Dla każdego coś miłego
Każdy bodziec, również treningowy, wymaga innej strategii regeneracji. Zależy ona od tego, jak dużo trenujesz i czy celem Twojej odnowy jest po prostu odpoczynek dla uzyskania adaptacji mięśni, czy musisz skorzystać z całej oferty gabinetu spa, bo w Twoim kalendarzu startowym skumulowało się kilka ważnych imprez, a w Twoich nogach kilka bolesnych napięć. Innymi słowy, regeneracja musi być dopasowana tak perfekcyjnie, jak buty długodystansowca do treningu i startów oraz oczywiście życia poza nimi.

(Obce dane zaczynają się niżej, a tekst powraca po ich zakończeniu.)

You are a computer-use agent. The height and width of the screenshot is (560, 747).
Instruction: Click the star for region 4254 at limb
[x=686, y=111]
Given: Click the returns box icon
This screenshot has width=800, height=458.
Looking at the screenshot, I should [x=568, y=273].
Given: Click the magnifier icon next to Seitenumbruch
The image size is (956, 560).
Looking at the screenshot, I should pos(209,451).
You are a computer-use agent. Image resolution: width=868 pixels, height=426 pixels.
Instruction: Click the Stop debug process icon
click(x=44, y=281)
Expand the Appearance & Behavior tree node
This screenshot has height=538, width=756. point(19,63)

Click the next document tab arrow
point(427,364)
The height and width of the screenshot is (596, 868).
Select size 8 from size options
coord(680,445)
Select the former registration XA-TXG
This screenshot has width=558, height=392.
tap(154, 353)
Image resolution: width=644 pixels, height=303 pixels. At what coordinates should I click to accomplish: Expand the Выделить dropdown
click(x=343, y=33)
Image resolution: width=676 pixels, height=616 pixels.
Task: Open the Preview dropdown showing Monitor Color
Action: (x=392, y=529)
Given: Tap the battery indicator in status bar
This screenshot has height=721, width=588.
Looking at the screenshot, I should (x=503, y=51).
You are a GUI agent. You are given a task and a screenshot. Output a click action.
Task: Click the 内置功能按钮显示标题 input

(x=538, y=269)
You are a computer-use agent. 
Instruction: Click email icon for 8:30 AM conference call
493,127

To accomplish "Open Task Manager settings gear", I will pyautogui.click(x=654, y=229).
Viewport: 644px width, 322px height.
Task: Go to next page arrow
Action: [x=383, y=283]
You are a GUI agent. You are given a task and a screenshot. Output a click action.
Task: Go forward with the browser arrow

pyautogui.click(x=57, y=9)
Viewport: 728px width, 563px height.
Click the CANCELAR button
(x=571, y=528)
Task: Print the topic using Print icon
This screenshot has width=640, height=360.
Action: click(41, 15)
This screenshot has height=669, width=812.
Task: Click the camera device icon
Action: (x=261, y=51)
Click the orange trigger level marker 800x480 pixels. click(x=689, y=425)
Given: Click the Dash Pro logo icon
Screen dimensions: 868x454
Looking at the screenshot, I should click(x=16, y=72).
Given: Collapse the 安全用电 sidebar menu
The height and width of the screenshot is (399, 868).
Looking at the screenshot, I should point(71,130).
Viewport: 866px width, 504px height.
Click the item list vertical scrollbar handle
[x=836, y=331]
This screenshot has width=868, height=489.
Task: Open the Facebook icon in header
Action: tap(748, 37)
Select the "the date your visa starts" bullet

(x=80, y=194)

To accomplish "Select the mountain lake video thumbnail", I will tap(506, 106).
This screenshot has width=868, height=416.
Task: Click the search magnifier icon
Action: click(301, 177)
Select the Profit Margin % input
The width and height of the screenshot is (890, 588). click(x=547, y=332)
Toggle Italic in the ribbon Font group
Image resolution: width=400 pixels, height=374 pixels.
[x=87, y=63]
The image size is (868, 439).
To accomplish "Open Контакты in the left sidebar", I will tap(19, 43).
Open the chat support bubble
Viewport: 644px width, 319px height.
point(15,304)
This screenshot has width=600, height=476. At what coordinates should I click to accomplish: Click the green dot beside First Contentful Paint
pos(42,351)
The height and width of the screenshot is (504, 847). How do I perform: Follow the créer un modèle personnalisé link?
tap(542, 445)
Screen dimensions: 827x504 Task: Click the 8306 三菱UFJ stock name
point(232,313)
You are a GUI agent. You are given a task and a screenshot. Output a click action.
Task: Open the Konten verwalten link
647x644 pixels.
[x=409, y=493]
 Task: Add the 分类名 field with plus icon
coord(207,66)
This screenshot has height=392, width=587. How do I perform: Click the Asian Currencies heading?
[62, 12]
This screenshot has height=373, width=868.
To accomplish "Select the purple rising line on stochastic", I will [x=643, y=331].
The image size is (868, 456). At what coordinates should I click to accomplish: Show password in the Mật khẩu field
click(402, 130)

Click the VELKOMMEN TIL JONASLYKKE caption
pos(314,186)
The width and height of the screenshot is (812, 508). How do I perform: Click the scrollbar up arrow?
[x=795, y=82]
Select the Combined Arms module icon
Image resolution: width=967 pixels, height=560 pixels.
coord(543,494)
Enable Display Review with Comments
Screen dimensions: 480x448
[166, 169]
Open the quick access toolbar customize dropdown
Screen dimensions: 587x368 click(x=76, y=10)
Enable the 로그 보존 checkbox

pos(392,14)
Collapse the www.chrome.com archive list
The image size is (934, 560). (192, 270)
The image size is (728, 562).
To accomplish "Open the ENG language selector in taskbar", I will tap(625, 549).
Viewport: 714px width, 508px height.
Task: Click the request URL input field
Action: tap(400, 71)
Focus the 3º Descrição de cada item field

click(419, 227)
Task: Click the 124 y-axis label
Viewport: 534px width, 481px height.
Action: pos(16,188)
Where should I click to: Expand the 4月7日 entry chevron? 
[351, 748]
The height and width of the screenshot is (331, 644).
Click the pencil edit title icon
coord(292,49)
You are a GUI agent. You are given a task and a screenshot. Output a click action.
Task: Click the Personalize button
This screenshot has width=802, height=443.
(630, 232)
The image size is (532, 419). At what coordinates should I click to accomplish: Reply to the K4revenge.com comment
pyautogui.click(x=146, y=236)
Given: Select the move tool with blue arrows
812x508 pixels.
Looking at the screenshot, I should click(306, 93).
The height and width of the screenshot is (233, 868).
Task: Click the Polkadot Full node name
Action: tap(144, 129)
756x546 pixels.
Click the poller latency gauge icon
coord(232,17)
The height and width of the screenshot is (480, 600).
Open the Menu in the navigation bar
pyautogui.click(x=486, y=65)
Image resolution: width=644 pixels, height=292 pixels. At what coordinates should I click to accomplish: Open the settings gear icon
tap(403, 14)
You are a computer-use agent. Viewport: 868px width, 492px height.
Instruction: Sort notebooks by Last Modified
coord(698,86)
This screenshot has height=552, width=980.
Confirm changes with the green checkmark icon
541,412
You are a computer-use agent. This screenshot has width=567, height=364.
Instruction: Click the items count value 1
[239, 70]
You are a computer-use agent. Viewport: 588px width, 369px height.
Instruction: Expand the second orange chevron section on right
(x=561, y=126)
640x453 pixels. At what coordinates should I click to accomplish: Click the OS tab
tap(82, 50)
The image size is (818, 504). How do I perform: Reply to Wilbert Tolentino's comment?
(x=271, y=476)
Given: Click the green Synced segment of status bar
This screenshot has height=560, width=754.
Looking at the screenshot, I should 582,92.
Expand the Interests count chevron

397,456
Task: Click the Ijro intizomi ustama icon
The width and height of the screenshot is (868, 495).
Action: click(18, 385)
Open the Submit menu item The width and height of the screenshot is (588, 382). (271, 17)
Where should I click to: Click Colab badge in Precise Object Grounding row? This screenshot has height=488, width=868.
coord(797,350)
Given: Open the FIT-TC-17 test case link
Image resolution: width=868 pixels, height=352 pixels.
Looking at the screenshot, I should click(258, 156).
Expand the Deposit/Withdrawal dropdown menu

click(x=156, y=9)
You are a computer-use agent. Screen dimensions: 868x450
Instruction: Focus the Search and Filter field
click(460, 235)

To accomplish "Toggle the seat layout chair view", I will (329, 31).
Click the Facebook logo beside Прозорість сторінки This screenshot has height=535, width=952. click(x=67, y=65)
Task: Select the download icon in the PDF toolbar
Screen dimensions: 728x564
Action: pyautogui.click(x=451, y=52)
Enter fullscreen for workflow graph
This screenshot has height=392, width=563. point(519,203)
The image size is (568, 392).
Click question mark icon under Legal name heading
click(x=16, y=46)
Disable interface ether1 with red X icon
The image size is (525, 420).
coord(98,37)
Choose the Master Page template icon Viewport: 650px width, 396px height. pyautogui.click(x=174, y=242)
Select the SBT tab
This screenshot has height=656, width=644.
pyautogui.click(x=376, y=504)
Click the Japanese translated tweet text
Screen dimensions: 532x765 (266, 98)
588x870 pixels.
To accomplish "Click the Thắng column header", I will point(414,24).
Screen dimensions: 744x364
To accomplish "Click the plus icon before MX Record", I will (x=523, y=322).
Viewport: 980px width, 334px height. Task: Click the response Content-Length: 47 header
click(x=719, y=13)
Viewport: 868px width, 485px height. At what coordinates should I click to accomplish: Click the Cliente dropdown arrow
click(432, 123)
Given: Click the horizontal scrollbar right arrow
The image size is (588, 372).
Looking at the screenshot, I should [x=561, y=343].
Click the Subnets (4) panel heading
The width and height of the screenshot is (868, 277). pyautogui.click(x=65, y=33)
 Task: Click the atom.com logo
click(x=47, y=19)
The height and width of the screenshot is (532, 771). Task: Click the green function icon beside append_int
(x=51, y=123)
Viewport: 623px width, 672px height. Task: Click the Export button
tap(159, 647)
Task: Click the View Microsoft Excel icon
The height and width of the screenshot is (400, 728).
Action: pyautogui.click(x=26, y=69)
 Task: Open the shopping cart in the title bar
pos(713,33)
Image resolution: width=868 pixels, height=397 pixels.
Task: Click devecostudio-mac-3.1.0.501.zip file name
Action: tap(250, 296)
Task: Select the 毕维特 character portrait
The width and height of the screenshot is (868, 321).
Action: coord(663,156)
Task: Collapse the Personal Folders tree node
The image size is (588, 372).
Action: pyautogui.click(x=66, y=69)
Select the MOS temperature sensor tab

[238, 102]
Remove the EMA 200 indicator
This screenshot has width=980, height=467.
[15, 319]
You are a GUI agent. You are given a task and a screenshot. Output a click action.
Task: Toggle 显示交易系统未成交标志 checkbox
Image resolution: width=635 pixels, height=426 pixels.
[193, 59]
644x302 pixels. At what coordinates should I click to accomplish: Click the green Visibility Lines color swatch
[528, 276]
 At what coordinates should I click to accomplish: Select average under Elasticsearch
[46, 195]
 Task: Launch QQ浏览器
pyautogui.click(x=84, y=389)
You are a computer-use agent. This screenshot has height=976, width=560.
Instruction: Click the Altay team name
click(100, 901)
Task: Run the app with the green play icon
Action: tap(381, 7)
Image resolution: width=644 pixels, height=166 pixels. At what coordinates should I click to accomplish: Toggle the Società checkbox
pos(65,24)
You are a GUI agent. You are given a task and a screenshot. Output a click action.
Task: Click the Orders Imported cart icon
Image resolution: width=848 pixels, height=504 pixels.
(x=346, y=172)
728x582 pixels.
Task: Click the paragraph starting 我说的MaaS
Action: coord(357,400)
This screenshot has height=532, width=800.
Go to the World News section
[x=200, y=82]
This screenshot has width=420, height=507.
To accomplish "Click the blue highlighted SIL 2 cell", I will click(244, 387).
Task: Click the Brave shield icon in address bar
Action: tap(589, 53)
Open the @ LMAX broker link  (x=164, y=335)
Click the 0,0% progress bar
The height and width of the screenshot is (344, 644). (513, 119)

Podczas intensywnych przygotowań, kiedy nie tylko masz na karku spory kilometraż, ale też sporo sesji wysokiej intensywności, zmęczenie i obolałe mięśnie między sesjami nikogo nie dziwią. To objaw adaptowania się mięśni do obciążeń. Zaburzanie tego procesu nagłym przerwaniem przygotowań może zredukować korzyści płynące z treningów.
Jednak im bardziej zbliżasz się do startu, tym mniej powinny Cię interesować przyrosty formy, a bardziej łapanie świeżości i gotowości, więc musisz wykorzystać wszystkie dostępne triki, w tym leżenie do góry brzuchem, by stanąć na starcie z rozpierającą jak pąki na wiosnę energią.